▸ **Extrait de page**:
M. Jules Jasselette, Echevin honoraire de l’enseignement communal liégeois, nous envoie une lettre écrite par deux enseignantes qui se posent pas mal de questions quant au pacte d’excellence. Avec beaucoup de pertinence, elles interrogent ce pacte.
Cette lettre a été signée par Sylvie et Sophie Hendrickx, professeurs de néerlandais dans le premier degré du secondaire. Elle a été publiée sur le site du journal Le Soir le 31 janvier 2017.
«Nous avons l’impression d’être sur un paquebot qui coule»
Cher Pacte pour un enseignement d’excellence,
Voilà plusieurs mois que tu fais partie de nos discussions journalières avec nos collègues, nos amis, notre famille. Parfois, tu hantes nos nuits.
Tu as gagné le centre de nos conversations car ton contenu nous inquiète beaucoup. Certains de tes passages nous font même peur. Nous avons peur pour nos futurs élèves, peur pour « nous », peur pour notre profession, peur pour notre Enseignement.
T’es-tu rendu dans les écoles pour analyser les effets du passage automatique de première en deuxième secondaire ? As-tu rencontré tous ces élèves en « décrochage » ? As-tu pu faire comprendre à tous ces élèves de première qu’il était important d’étudier et de fournir un travail rigoureux même s’ils passent d’office en deuxième (peu importent leurs résultats) ? As-tu pu motiver ces élèves de deuxième – qui, souvent, n’ont pas acquis les compétences de fin de première – et leur expliquer qu’ils doivent se mettre sérieusement au travail et ne pas attendre les épreuves du CE1D en fin d’année (car « il n’y a que ça qui compte ») ?
As-tu passé du temps avec les élèves du différencié ? Tu sais, ces élèves qui ont besoin de travailler « d’autres choses » et différemment. Ce sont des élèves qui évoluent et s’épanouissent dans ces petites classes avec un encadrement différencié.

▸ **Données fournies**:
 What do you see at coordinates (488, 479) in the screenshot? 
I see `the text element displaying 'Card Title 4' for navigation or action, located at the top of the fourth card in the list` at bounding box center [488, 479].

▸ **Consignes**:
(a) Reproduisez fidèlement le passage de la lettre sur le Pacte d'excellence qui commence aux mots "Cher Pacte pour" et se termine après "hantes nos nuits.".
(b) Poursuivez la lettre adressée au Pacte pour un enseignement d'excellence à partir de sa dernière phrase.

▸ **Résultats par tâche**:
(a)
Cher Pacte pour un enseignement d’excellence,
Voilà plusieurs mois que tu fais partie de nos discussions journalières avec nos collègues, nos amis, notre famille. Parfois, tu hantes nos nuits.

(b)
As-tu eu un moment de partage avec tous ces élèves qui ont, parfois depuis la première secondaire, un « projet » ? Ces élèves qui sont souvent bloqués trois ans dans le premier degré, ne demandent pas grand-chose : ils demandent qu’on les aide à peaufiner leur projet mais – surtout – ils demandent à ne pas perdre un an supplémentaire dans le degré. As-tu entendu leurs demandes ?
Tous ces élèves dont nous t’avons parlé ci-dessus, que vont-ils devenir dans le Tronc Commun ? Il paraît que nous devons espérer que les moyens supplémentaires mis en maternelle et en primaire nous apporteront, dans le secondaire, des élèves avec bien moins de difficultés qu’actuellement. Ces élèves auront intégré, dès leur plus jeune âge, qu’ils doivent travailler et fournir des efforts même si « cela ne compte pas pour des points ». Y crois-tu vraiment ? Nous en doutons fortement… Nous avons bien compris qu’il fallait diminuer le nombre de redoublement dans l’enseignement de la Communauté française. L’objectif est, entre autres, d’atteindre le pourcentage de redoublement de la Communauté flamande. Nous allons atteindre cet objectif grâce à un passage automatique de la première maternelle à la troisième secondaire. Devrons-nous en être fiers ?
Que devons-nous penser de la fusion du technique de qualification et du professionnel ? Les élèves dans ces deux filières ont des profils et des projets tout à fait différents. La fusion de ces filières, est-elle vraiment la seule manière que tu as pu imaginer pour revaloriser l’image de celles-ci ?
Le vase est plein
Dans une école, il n’y a pas que les élèves. Il y a également les professeurs, les éducateurs, le personnel administratif, la direction… As-tu pensé à toutes ces personnes à qui on impose, depuis plusieurs années, de nouveaux décrets ? Te rends-tu compte à quel point cela engendre du travail supplémentaire, de la pression, du stress… ? Te rends-tu compte comme nos conditions de travail se sont compliquées ces dernières années ? Plusieurs de tes mesures risquent d’accentuer davantage toutes les difficultés auxquelles nous devons faire face aujourd’hui. Le vase est plein, nous te supplions de ne pas le faire déborder.
Pour l’enseignement maternel, tu annonces l’engagement de 1.100 enseignants, puéricultrices, psychomotriciens. Ces 1.100 personnes vont-elles toutes se retrouver dans les classes et les écoles existantes afin d’améliorer la gestion et le travail ? Ou ce chiffre inclut-il toutes les personnes qui devront être engagées pour faire face au manque de place dans les écoles et accueillir les futurs élèves ? D’ailleurs, sais-tu où en est la CF dans la création de ces nouvelles écoles et de ces nouvelles classes (nous parlons des « vraies » classes, pas des pavillons mobiles) ?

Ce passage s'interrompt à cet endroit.